كليدواژه :
Microencapsulation , Release rate , ميكروانكپسولاسيون , Kinetic of release , اتيل سلولز , Non-solvent , ميكروكپسول هاي پرس شده , Non-solvent addition technique , پزشكي , cellulose acetate phthalate , روش افزودن ناحلال , كينتيك آزادسازي , Ethylcellulose , سرعت آزادسازي , علوم دارويي , سلولز استات فتالات , Tableted microcapsules
چكيده لاتين :
Acetyl salicylic acid (ASA) was encapsulated with cellulose acetate phthalate (CAP), ethylcellulose (EC) or their mixtures by an emulsion non-solvent addition method. The release profiles of prepared microcapsules with different ratios of drug to polymer (10:1 and 4:1) and tableted microcapsules were evaluated at pH 1.2 or 6. The results showed that a reduction in the ratio of drug to polymer resulted in a reduction in release rate. The microcapsules prepared with EC showed the lowest release rate. The in vitro release studies showed that the drug release rate decreased after tableting, because of the formation of a non-disintegrating matrix.

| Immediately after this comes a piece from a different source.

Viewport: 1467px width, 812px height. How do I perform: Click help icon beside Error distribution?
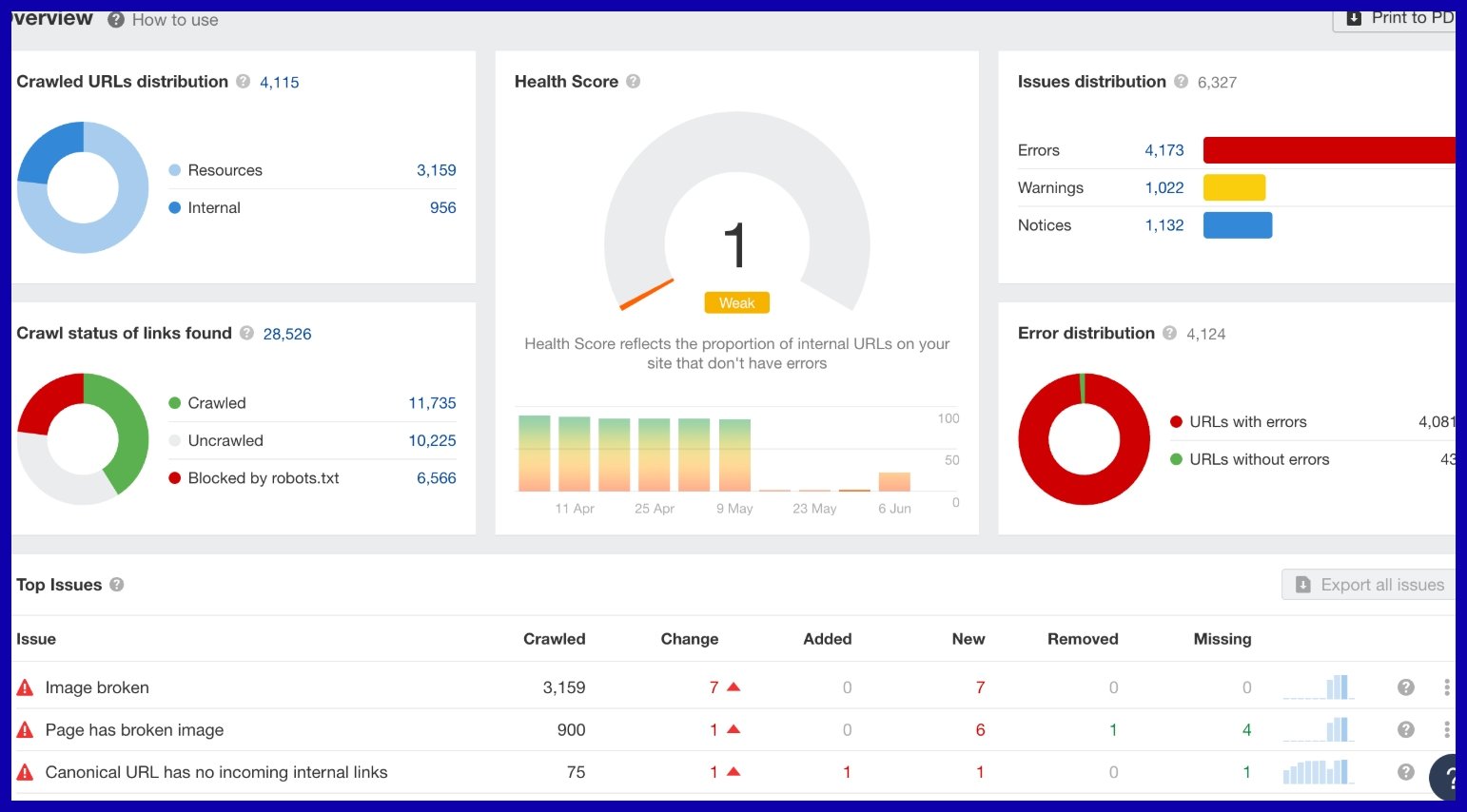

Release of ASA at pH 6 is significantly higher in all microcapsules, even when using EC which is not water soluble. This is probably due to better solubility of ASA at pH 6 indicating incomplete film formation around the ASA particles.Release data were examined kinetically and the ideal kinetic models were estimated for drug release. The results showed that for tableted microcapsules the highest correlation coefficient was achieved with the zero-order release. For tableted microcapsules containing CAP or the mixture of CAP and EC contribution oferosion was higher than that of untableted microcapsules.